I believe that had I loved the military so much, I would have stayed in till I died, or they threw me out.

There are some of us who left with some regrets, even though there were good reasons for that choice. I joined the Navy thinking career, but life's circumstances changed that. I really enjoyed my time serving on submarines and I believed that I was doing a job which was important to my country and the world. But along the way I met & married my mate and by the time that I neared 8 years of service, there were also two small boys to consider.

Looking back, I suspect that I would have had a pretty good career run if I had stayed on as I was E-6 and had the promise of a recommendation for the warrant officer program if I were to re-up and ride the boat through a yard overhaul. But since nothing in life comes with guarantees and submarine duty in the cold war was a career that one knew he would be away from home far more than I considered to be in the best interest of my family, I left the Navy and never looked back. I really blew it when I didn't find a submarine reserve unit to join and finish out my 20, but.......................... Who can tell a 26 year old, PO1 with dolphins anything? Who would believe that I was ever going to be 65 years old to gain the benefits from doing those last 12 years?............. ;)

None the less, I did like my time in service consider it the best of any of the things that I did as part of my career, but I just valued my time with my sons more. I look back with a lot of nostalgia and sometimes wonder what might have been, but not with regret as seeing what my sons have become and remembering the part that I played in that growth surpass any regrets from what I didn't get to do. In life, we can't have everything as it is just one long series of choices. Some of my best memories will always be from my time in uniform, but the uniform I wore as Scout Master was more important to the family than was my time in a Navy uniform, so I don't regret the choice since it would not have been possible to have had both experiences at the same time.
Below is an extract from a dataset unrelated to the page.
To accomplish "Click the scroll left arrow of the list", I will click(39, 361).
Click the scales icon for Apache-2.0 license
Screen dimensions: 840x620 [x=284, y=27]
Even so, the best part of my working life, the most important part of my career, and the part which probably was most important to society was and will remain my time serving on US Navy submarines. That remains one of my proudest achievements, but just behind the awarding on Eagle Scout to my third son! Sometimes one has to put the best interests of another ahead of our own. I made my choice just as Sr. Chief Burger made his. I'll still salute the Chief, but with no regrets for having traveled another road.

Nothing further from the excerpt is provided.